EXERCISE AIM:
Return the whole listing exactly, omitting the pictures.

BEGIN DATASET EXCERPTS

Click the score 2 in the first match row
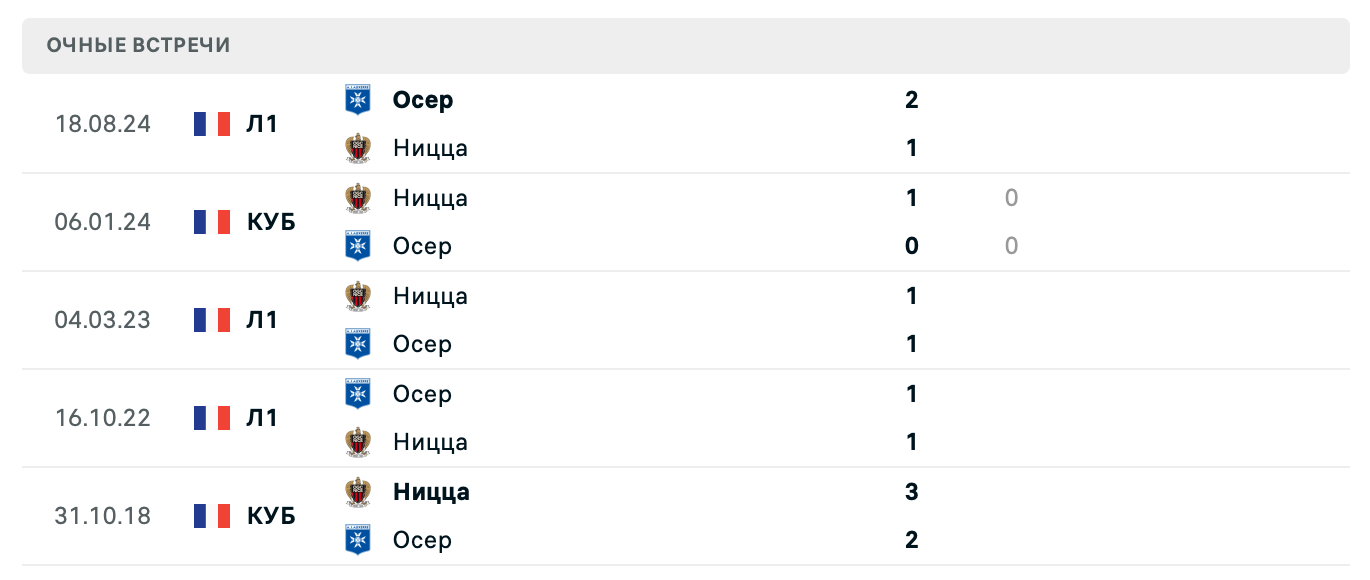coord(911,99)
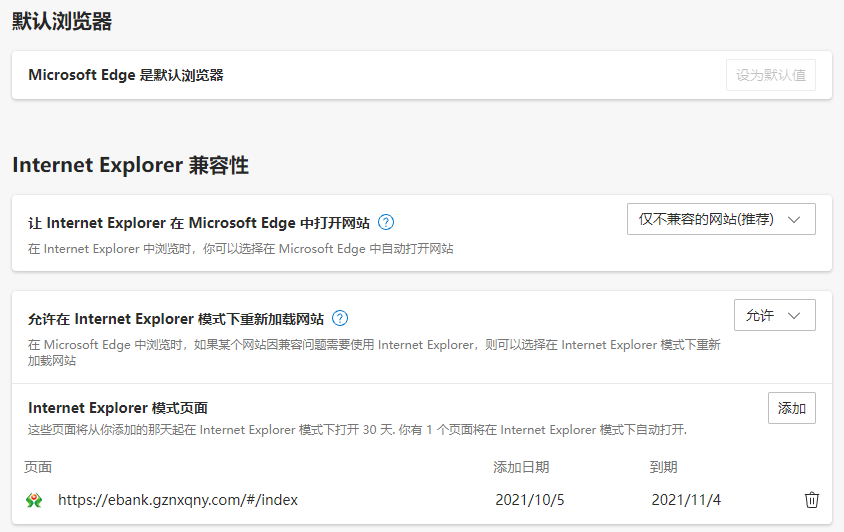
Task: Open the 仅不兼容的网站(推荐) dropdown
Action: pos(721,219)
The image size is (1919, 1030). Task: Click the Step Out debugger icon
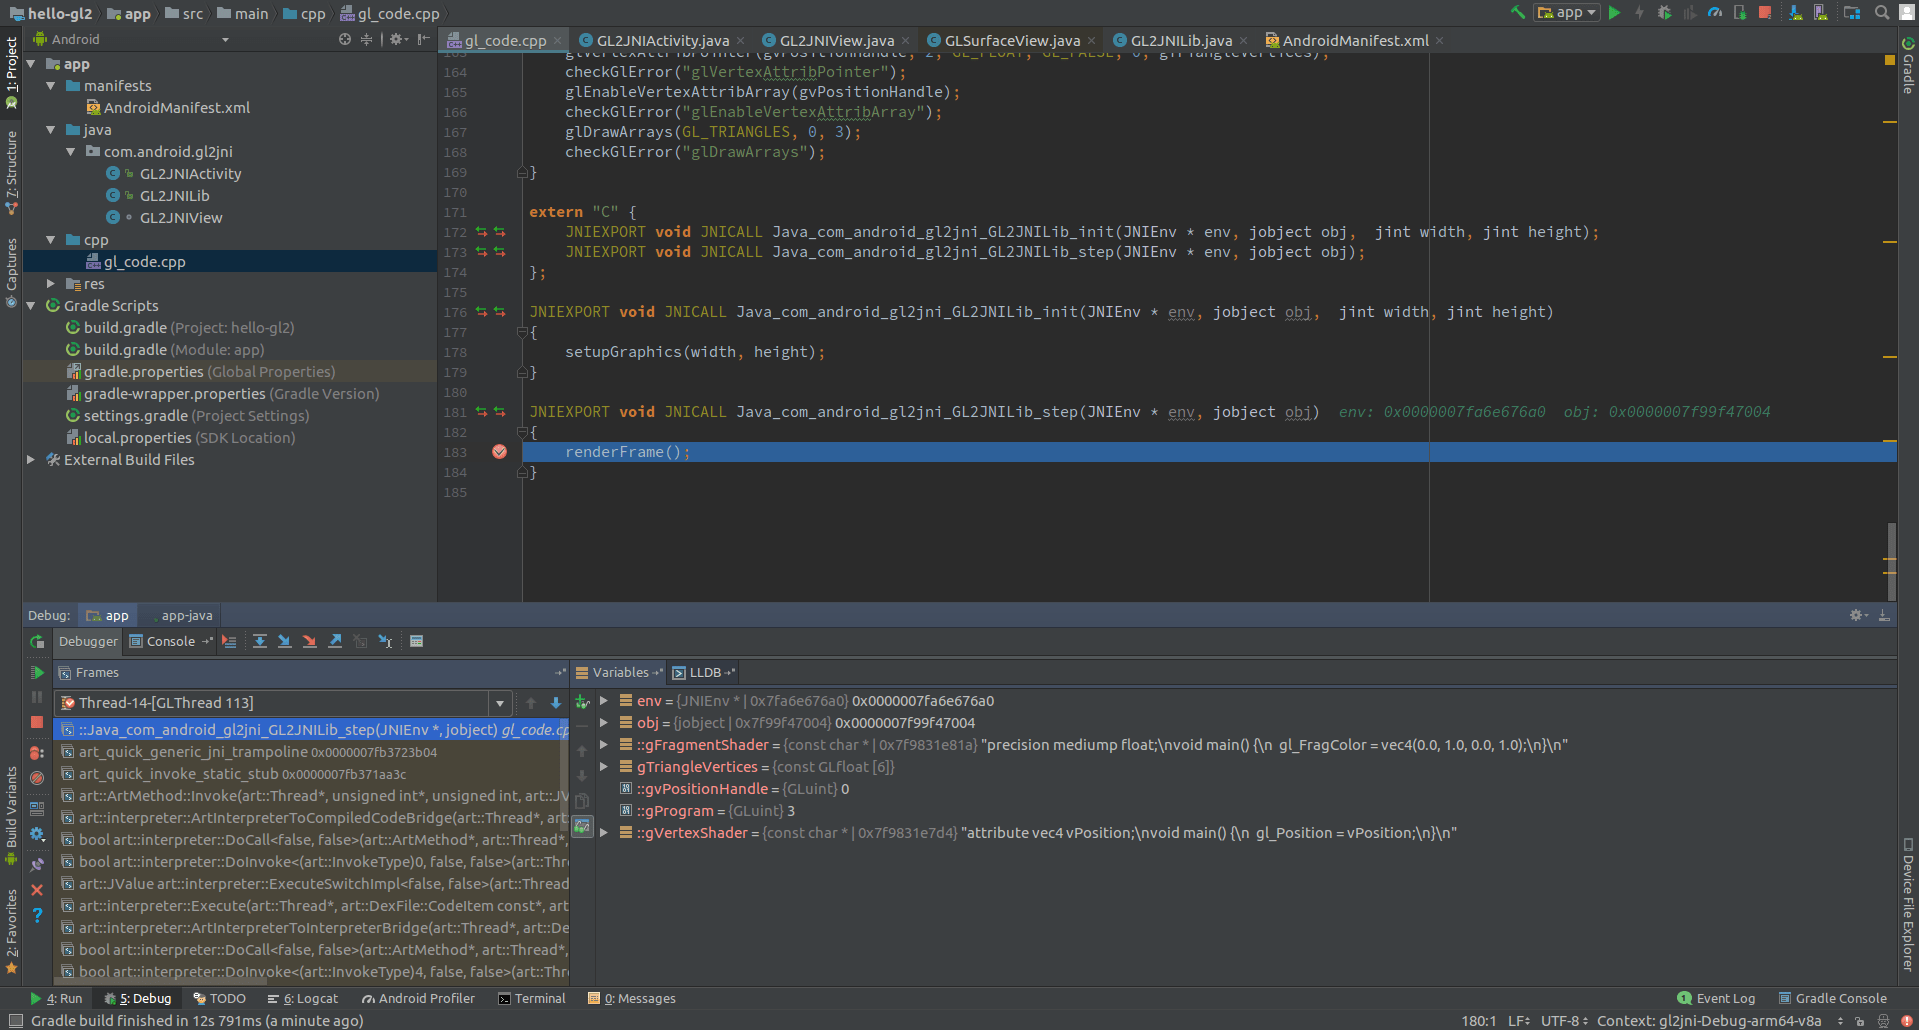[x=335, y=642]
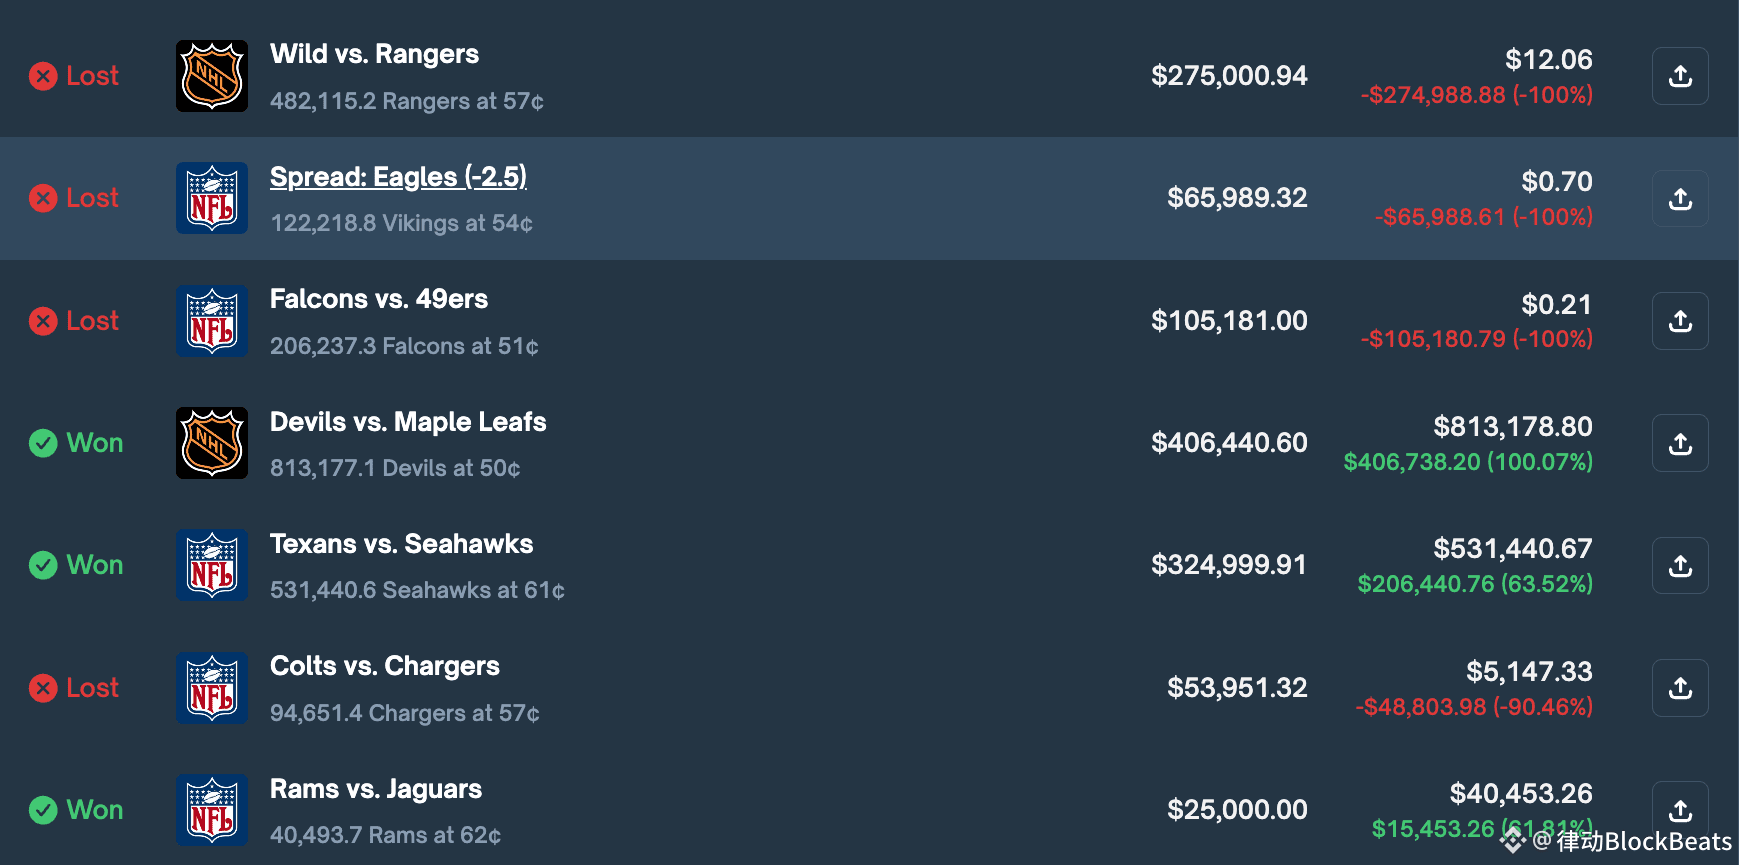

END DATASET EXCERPTS

WRITTEN SOLUTION:
Click the score 2 in the first match row
coord(911,99)
Task: Open the 仅不兼容的网站(推荐) dropdown
Action: pos(721,219)
The image size is (1919, 1030). Task: Click the Step Out debugger icon
[x=335, y=642]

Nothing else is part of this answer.